Deed of Manumission for a New York City slave, signed by Mayor Dewitt Clinton

New York City: 1809. Unbound. This deed of manumission measures 8” x 9.75”. Slightly toned. Short (.25”) tear on right edge. In nice shape. The document reads:

"By Dewitt Clinton Mayor of the City of New York and Pierre C Van Wyck Recorder of the said city. / It is hereby certified that pursuant to the Statute entitled An Act Concerning Slaves and Servants we have this day examined a certain Negro named Joseph Sands the property of Susannah Drake which said slave is about to be manumitted and he appeering to us to be under fifty years of age viz about Twenty five and of sufficient ability to provide for himself we do grant this Certificate. / Given under our hands the fifth day of January 1809 / Dewitt Clinton / P C Van Wyck / Registered in the Office of Clerk of the City and County of New York in Lib. No 7 of Manumissions Page 110. This fifth day of January 1809. – T. Wootman / C Clerk".

The Act Concerning Slaves and Services of 1801, reiterated, clarified, and revised similar acts that were passed in 1694, 1788, and 1790. With regard to manumission, it stated that:

"Slaves under 50 years of age and able to support and maintain themselves, and so certified by the proper officers, might be manumitted by will or otherwise, without security being given for their support in case they should become unable to support themselves. The master was thus freed from all further liability on their account." (Paraphrased by Oscar R. Williams in Blacks and Colonial Legislation in the Middle Colonies.).

Very good. Item #009561

The 1800 Census identifies Susannah Drohe (sic), the head of a New York City household with one teenage boy and three young younger daughters, as owning one male slave, no doubt James Sands who was freed by this document. Susannah died in December of 1820.

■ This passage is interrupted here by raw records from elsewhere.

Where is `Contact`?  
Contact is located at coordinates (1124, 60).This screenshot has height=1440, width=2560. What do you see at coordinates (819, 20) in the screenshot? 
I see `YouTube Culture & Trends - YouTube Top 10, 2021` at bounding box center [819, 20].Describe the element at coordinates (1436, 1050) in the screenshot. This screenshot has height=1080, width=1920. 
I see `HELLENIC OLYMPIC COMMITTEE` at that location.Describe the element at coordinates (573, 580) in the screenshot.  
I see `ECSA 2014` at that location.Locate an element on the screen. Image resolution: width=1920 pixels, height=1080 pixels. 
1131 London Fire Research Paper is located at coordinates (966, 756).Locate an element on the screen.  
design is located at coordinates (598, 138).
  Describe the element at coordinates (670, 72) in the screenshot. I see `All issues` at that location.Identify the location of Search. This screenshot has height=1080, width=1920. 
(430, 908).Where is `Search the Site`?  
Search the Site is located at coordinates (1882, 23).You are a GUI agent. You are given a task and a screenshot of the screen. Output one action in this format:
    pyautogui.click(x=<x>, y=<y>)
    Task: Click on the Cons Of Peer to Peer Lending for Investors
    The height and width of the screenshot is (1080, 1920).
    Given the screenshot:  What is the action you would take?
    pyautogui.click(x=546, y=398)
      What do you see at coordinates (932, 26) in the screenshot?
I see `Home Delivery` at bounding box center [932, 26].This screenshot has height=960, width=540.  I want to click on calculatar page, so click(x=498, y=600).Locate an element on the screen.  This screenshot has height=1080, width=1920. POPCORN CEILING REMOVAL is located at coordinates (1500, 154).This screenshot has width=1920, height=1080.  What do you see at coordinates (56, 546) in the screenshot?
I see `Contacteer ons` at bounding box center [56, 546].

Dewitt Clinton was an ardent abolitionist who served three terms as the mayor of New York City and was a major candidate for President of the United States in 1812. Although he lost the election to James Madison, he carried most of the Northeast. He later served as Governor of New York State from 1817 to 1822 and from 1825 to 1828, famously overseeing the construction of the Erie Canal.

Manumission documents signed by Clinton are rather scarce. At the time of listing, OCLC show only one in an institutional collection at the New York State Library, and Rare Book Hub show only one other having been sold in an auction by the American Art Association in 1921.